──────── EXERCISE MATERIAL ────────
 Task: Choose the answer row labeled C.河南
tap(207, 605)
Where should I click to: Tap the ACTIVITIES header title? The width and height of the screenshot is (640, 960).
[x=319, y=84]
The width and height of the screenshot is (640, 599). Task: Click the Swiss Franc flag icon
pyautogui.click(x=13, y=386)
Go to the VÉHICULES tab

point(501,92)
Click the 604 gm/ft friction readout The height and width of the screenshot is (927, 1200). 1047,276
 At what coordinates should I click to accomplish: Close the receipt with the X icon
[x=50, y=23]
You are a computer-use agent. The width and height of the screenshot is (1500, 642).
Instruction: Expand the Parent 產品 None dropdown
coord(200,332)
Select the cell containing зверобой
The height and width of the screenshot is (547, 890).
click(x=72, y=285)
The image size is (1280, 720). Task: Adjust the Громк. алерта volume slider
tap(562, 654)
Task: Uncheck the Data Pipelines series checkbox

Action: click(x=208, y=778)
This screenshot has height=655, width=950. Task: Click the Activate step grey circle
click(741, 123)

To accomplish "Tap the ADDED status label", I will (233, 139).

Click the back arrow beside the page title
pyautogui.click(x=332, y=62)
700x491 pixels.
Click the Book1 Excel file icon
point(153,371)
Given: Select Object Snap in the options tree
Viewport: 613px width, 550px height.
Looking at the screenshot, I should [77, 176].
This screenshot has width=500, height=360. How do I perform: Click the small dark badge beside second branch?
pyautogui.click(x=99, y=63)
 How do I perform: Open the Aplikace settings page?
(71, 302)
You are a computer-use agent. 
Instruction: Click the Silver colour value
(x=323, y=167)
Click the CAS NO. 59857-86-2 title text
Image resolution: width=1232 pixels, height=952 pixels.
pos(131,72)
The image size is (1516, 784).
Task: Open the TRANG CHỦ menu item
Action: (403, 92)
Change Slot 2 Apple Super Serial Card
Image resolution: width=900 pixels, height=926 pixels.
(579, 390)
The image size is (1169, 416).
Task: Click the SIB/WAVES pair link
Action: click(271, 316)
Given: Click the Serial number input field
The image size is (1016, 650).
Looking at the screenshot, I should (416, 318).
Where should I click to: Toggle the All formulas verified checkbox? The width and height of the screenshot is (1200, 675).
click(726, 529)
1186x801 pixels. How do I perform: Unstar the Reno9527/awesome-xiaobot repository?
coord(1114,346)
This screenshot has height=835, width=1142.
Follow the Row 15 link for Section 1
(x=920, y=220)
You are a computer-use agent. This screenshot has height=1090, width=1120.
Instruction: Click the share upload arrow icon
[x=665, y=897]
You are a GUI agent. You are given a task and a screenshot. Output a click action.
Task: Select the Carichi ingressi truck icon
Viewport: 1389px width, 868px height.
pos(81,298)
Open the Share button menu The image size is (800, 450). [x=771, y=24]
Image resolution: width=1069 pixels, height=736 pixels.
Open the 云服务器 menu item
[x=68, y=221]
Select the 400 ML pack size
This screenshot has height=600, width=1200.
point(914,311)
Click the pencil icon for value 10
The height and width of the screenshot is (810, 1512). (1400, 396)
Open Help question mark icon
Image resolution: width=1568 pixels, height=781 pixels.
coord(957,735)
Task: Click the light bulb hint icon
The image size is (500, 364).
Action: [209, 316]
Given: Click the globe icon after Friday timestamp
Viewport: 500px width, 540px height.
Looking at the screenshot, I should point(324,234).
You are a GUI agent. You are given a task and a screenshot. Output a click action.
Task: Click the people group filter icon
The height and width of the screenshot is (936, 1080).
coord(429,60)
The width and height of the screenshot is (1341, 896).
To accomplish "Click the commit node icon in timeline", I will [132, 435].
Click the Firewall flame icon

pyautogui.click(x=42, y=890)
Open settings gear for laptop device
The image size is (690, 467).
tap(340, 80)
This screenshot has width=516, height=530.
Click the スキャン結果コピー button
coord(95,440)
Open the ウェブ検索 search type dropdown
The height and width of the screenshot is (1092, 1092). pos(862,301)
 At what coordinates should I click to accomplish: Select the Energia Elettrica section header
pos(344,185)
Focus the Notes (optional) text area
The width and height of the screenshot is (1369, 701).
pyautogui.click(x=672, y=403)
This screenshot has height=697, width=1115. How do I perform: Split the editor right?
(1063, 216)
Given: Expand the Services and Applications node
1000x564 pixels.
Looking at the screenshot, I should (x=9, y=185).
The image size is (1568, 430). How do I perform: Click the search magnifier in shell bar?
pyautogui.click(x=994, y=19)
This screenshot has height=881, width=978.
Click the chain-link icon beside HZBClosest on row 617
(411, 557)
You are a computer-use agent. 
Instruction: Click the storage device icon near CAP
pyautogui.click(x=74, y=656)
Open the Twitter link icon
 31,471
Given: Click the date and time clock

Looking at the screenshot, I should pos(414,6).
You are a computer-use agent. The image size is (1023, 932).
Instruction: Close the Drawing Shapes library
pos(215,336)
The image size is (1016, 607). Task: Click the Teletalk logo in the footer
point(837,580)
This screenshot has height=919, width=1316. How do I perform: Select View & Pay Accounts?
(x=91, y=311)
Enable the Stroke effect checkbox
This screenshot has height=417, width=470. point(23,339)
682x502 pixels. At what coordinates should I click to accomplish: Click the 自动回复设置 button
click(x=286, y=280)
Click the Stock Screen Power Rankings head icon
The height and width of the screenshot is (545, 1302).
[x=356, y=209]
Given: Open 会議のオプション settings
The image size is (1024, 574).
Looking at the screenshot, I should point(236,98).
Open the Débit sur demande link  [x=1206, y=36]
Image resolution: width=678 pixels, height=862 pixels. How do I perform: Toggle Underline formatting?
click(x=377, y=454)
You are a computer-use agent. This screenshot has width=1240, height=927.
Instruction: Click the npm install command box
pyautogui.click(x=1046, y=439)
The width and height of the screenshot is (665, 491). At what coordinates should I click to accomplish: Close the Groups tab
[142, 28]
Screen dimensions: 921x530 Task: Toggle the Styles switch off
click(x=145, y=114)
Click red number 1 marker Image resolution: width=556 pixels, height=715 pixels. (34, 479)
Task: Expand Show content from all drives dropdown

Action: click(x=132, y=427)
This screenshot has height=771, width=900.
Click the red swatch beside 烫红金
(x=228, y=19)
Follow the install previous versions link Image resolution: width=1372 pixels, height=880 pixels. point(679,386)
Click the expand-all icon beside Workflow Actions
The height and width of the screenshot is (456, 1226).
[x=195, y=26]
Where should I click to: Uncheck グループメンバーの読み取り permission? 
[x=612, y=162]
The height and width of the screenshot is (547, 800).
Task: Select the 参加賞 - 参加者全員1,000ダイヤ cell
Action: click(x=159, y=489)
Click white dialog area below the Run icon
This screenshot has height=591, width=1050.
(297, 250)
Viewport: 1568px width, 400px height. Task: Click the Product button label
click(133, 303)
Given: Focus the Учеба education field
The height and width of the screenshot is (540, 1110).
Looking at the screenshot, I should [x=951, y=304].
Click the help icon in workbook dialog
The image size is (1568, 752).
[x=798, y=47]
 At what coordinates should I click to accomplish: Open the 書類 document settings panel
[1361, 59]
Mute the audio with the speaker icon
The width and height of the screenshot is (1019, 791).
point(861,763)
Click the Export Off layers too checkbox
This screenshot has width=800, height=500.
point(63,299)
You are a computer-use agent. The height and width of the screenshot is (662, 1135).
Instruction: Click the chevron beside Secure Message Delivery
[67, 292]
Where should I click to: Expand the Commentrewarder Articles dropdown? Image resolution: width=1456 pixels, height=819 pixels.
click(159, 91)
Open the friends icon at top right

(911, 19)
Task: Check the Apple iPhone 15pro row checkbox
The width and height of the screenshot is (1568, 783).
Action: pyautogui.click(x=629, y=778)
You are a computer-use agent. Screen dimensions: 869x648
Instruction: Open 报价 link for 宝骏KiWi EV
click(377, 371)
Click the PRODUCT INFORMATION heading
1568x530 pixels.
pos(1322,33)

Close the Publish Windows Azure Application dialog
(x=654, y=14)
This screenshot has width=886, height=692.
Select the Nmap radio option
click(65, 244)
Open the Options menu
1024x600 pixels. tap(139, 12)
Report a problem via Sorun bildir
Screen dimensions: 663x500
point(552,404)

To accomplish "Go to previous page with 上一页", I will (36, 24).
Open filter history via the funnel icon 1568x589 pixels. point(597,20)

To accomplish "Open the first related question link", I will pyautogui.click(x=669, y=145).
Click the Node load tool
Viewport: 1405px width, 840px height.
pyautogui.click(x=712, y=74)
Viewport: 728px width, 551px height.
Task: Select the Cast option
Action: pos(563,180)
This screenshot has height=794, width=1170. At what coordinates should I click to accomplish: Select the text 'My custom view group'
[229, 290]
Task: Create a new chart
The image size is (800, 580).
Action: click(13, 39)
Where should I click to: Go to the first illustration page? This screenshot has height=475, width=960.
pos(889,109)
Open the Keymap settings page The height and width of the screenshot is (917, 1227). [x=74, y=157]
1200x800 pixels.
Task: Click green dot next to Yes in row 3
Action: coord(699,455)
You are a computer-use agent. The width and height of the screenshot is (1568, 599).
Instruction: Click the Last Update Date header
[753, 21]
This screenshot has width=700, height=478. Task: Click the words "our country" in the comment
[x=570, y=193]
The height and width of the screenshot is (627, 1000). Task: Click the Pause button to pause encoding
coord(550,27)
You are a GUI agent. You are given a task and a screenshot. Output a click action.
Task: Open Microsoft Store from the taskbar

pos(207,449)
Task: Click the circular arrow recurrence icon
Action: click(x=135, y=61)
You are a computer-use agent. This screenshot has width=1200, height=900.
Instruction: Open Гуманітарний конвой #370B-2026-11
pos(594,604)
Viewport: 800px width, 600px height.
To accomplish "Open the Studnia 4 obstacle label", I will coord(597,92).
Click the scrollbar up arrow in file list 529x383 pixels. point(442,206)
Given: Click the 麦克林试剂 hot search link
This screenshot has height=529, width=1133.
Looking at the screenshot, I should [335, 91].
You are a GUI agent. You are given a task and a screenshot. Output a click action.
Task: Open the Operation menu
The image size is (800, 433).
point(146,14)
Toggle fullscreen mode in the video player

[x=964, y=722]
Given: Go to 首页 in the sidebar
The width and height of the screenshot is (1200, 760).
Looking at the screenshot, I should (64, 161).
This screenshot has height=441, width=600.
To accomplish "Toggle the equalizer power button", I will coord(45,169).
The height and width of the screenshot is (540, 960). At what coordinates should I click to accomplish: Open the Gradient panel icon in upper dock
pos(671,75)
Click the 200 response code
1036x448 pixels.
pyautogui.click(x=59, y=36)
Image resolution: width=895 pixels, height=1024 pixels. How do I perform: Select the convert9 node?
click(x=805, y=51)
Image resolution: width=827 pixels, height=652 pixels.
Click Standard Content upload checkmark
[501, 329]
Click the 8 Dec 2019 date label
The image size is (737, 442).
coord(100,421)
────────
**YOUR GOAL**
Each line in the entries above, starting at the line with "Given: Click the date and time clock" and ending at the line with "Open the Débit", is to be printed exactly, and only those lines.

**ANSWER TO THIS TASK**
Given: Click the date and time clock

Looking at the screenshot, I should pos(414,6).
You are a computer-use agent. The image size is (1023, 932).
Instruction: Close the Drawing Shapes library
pos(215,336)
The image size is (1016, 607). Task: Click the Teletalk logo in the footer
point(837,580)
This screenshot has height=919, width=1316. How do I perform: Select View & Pay Accounts?
(x=91, y=311)
Enable the Stroke effect checkbox
This screenshot has height=417, width=470. point(23,339)
682x502 pixels. At what coordinates should I click to accomplish: Click the 自动回复设置 button
click(x=286, y=280)
Click the Stock Screen Power Rankings head icon
The height and width of the screenshot is (545, 1302).
[x=356, y=209]
Given: Open 会議のオプション settings
The image size is (1024, 574).
Looking at the screenshot, I should point(236,98).
Open the Débit sur demande link  [x=1206, y=36]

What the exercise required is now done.